VIP olsun olmasın yolcunun bilgilendirilmesine, mağdur edilmemesine hep özen gösterdim. Burada da kurallar içinde uçuş güvenliğine öncelik vererek sadece görevimi yaptım. Bunları anlatırken bile konunun basitliği canımı sıkıyor. Ama şu gerçek ki, her iki koşulda da, yani onayım olmadan, hem de normal yolcudan önce gönderilen VIP'yi uçağa alsam da ya da durumu izah edip aşağıda bekletsem de iş akdim feshedilecekti. Çünkü THY yönetimi bu kararı daha SHGM'nün tarafları dinlemek üzere çağırmasından bir gün önce vermişti zaten.

Esas tehlike ise kaptanlar üzerinde bu işlemin yapacağı etkidir. Düşünün, uçakta bir arıza olsa ve kaptan bunun onarılmasını beklerken VIP yolcuları bizde olduğu gibi uçağa gelse. Kaptan işten atılma korkusuyla baskı altında olmaz mı? Arızanın giderilmesini bekleyip beklememe konusunda tereddüt yaşamaz mı? Pilotlar Derneği ve Havacılık Tıbbı Derneği'nin demeçleri de beni doğruluyor. Bunlara ve ayrıntılara www.airkule.com haber sitesinden ulaşabilirsiniz.

soL: Bu haksız muamele karşısında bundan sonra ne yapmayı düşünüyorsunuz?

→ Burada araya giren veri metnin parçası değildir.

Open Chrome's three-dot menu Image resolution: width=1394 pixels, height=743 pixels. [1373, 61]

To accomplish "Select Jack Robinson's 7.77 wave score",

Bahadır Altan: Sendika olarak her zaman yaptığımızı yapacağız, yani üyeye ulaşıp ona anlatacağız. THY çalışanları bu haksızlığın farkındadır. Özellikle uçucu arkadaşlar kaptan otoritesini yok etme çabalarından son derece rahatsızlar. Ve bunun uçuş emniyetine etkisini yöneticilerin aksine önemsiyorlar. Bizim yapmaya çalıştığımız, yıllardır havacılığın bir kurallar mesleği olduğunu vurgulayarak kural ihlali ve meslek etiğine aykırı davranışlardan kaçınmayı sağlamaktır. Dört gündür çalışanların gösterdiği tepki çok anlamlı oldu. Müthiş bir duyarlılık var ve bu üretime yansıyacak, yakında hep birlikte izleyeceğiz.

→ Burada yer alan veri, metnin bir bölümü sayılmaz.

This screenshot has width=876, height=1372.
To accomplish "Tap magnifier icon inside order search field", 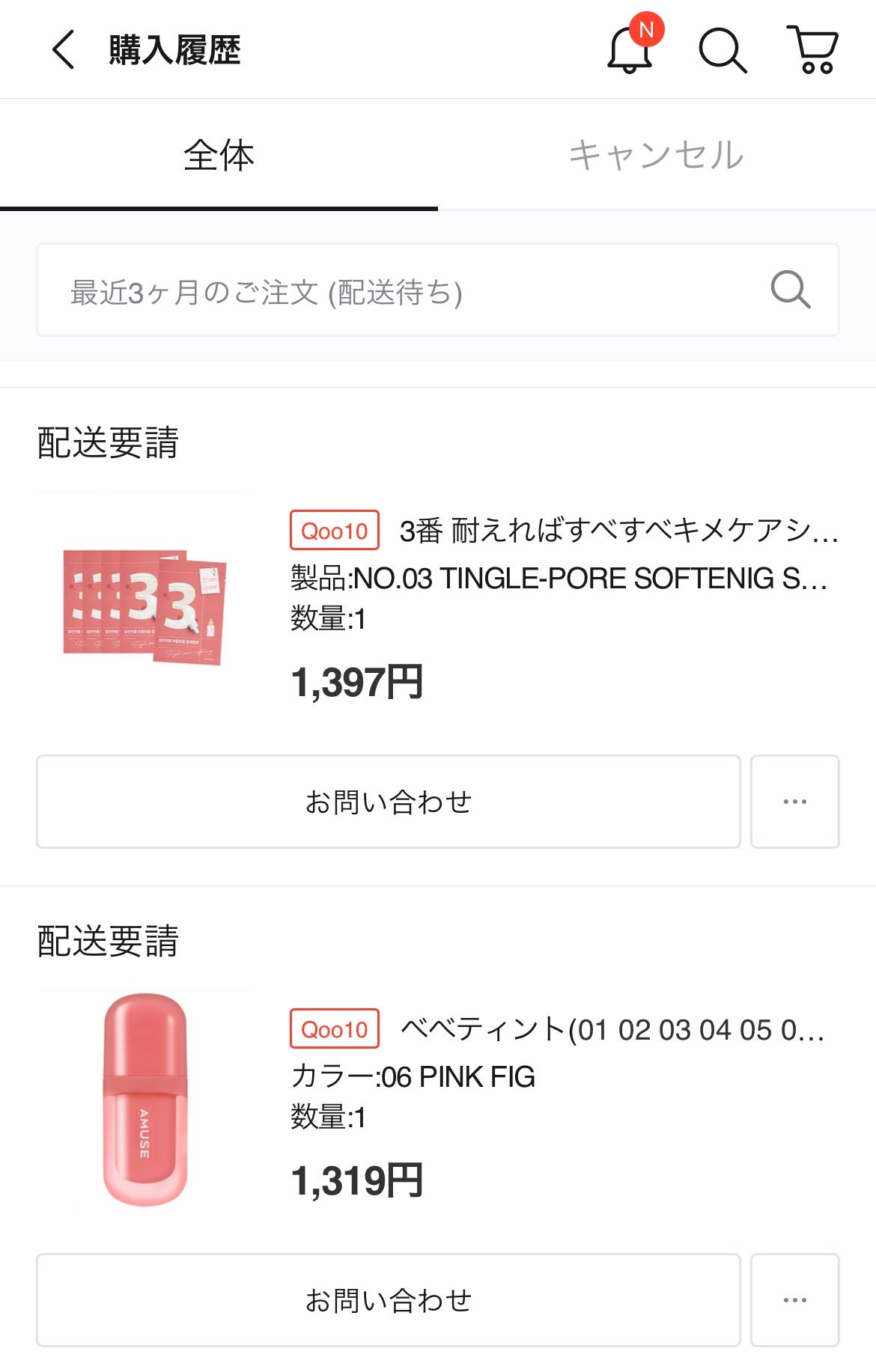I will click(790, 290).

soL: Sendika tarafından yapılan açıklamalarda iş ve uçuş güvenliğini tehdit eden bir davranışta bulunmadığınız özellikle vurgulanmış. Şu anda THY'da çalışma koşullarınız nasıl? Pilotlar hangi koşullar altında çalışıyorlar?

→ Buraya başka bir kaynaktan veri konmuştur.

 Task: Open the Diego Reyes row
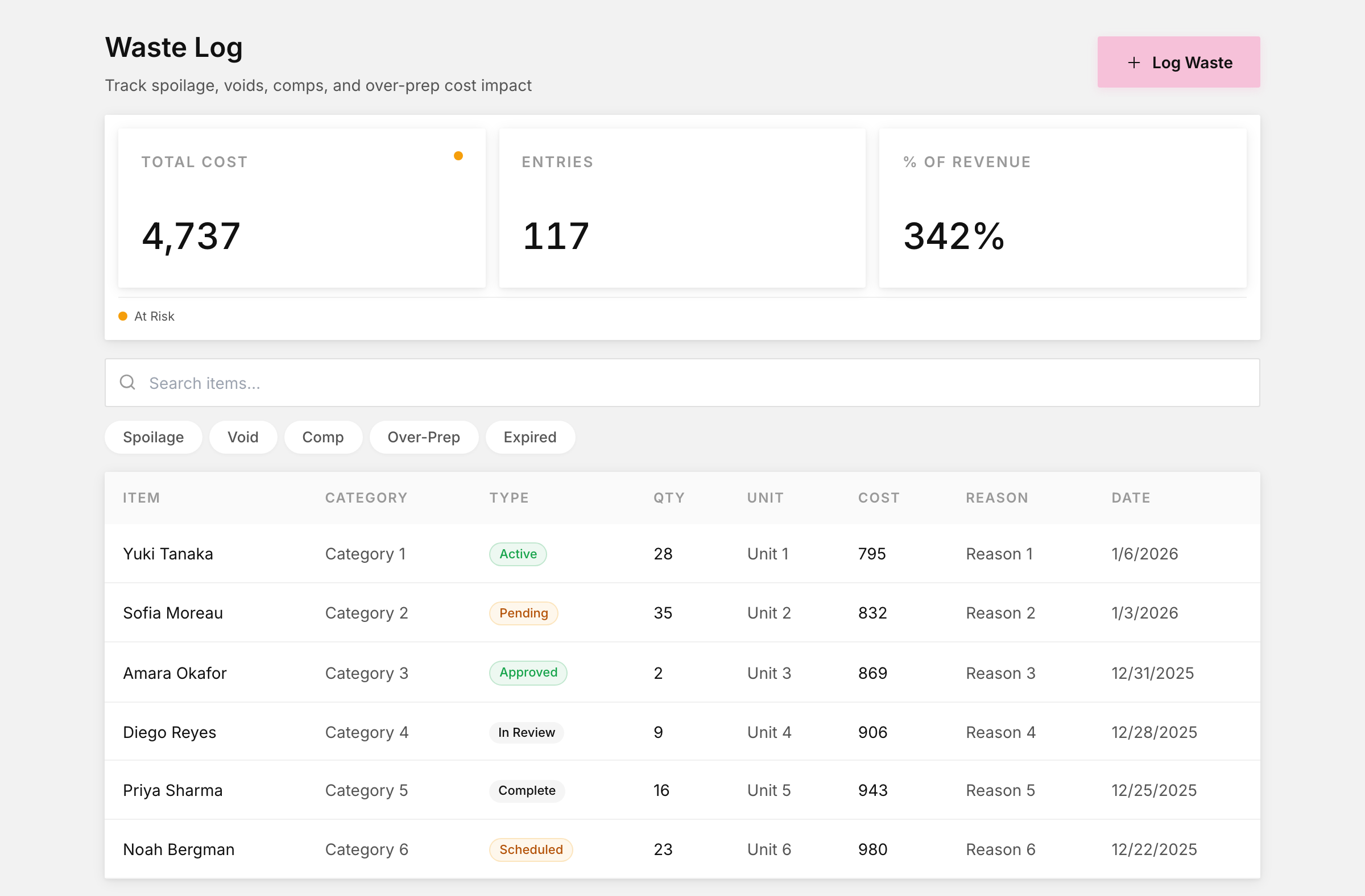coord(682,732)

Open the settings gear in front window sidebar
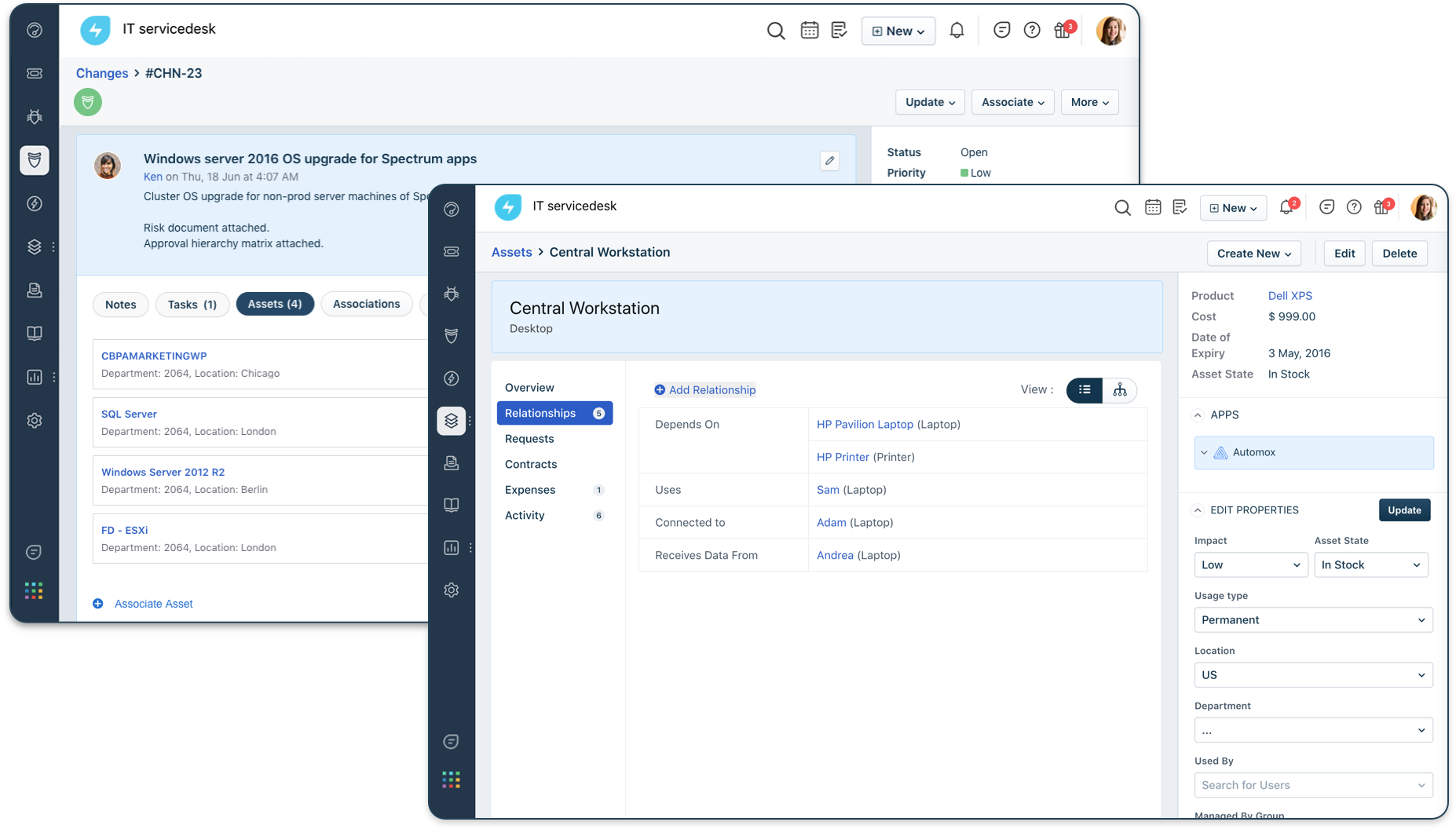[451, 590]
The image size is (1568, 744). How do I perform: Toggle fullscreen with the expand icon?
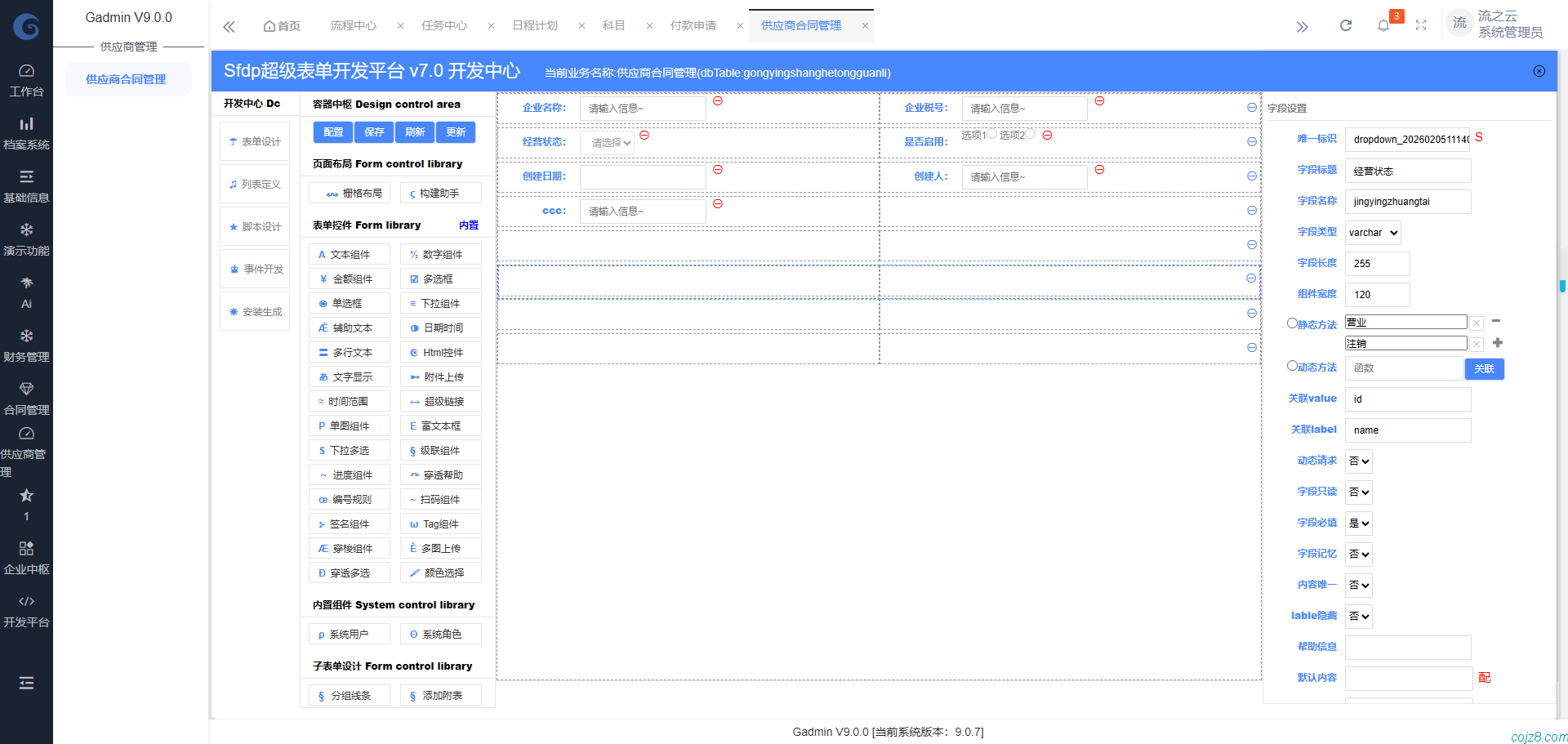[x=1421, y=25]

Bahadır Altan: Yaz dönemleri uçuşlar yoğunlaşınca yetersiz ve insanı önemsemeyen mantıkla yapılan aylık uçuş programları, günlük olarak sık sık değiştirilmeye başlıyor maalesef. Çalışanlar iki yıl önceki gibi çalışma ve dinlenme limitlerini, toplusözleşmeyle altında imzası olan hakları hiçe sayan uygulamalara zorluyorlar.

En son yayınladığımız bültende çok açık bir şekilde bizleri otopilot gibi, robot gibi gören uçuş planlamalarına dikkat çekmiştik. 4 gece üst üste sabaha kadar uçuş yapmak, dünyada örneği olmayan, hiçbir özel şirketin bile yapmadığı, insan bünyesinin limitlerini anormal zorlayan ve kuşkusuz uçuş güvenliğini hiçe sayan planlamalar yapıyorlar. Oysa personel durumu uygundur. İnsanı öne çıkaran iyi bir planlama yapıldığında, bu yoğunluklara gerek olmaz. Şu anda kokpit ve kabin ekibini ayrı ayrı uçuşlardan gelecek şekilde, ilave brifing ve zaman kaybına neden olan uygulama başlı başına bir sorundur. Çünkü havacılık ekip işidir. Bir takım çalışması gerektirir. Bakın Isparta kazası böyle bir zeminde olmuştur. Kabin başka şirketten kokpit başka şirkettendir. Uçağın bakımı nerede, nasıl yapılmış, neredeyse belli değildir. Bu zeminde her şey olabilir. Takım çalışmasıyla birçok olumsuzluk önceden fark edilip giderilebilir. Hataları ekip çalışmasıyla önlemek olasıdır. Ama başta söylediğim "havacı" olmak böyle bir şey işte. Mevcut yönergenin boşluklarından yararlanarak insanı hiçe sayan planlamalara karşı çıkanları işten atmakla sorunlar çözülmez.

Bu haksızlık bir dizi çabanın son halkasıdır. Kaptanların inisiyatifsiz, sinik, meslek etiğini ve kuralları hiçe sayan, sadece yöneticilerin emirlerini uygulayan emir kulları olmasını istiyorlar. Çünkü ancak o zaman plansız, programsız uçuşları her gün defalarca değiştirerek uygulayabilecekler. Oysa kanun bize birçok sorumluluk yüklerken yetki de veriyor. Bunları kullanmamızı ve öncelikler belirlememizi istiyor.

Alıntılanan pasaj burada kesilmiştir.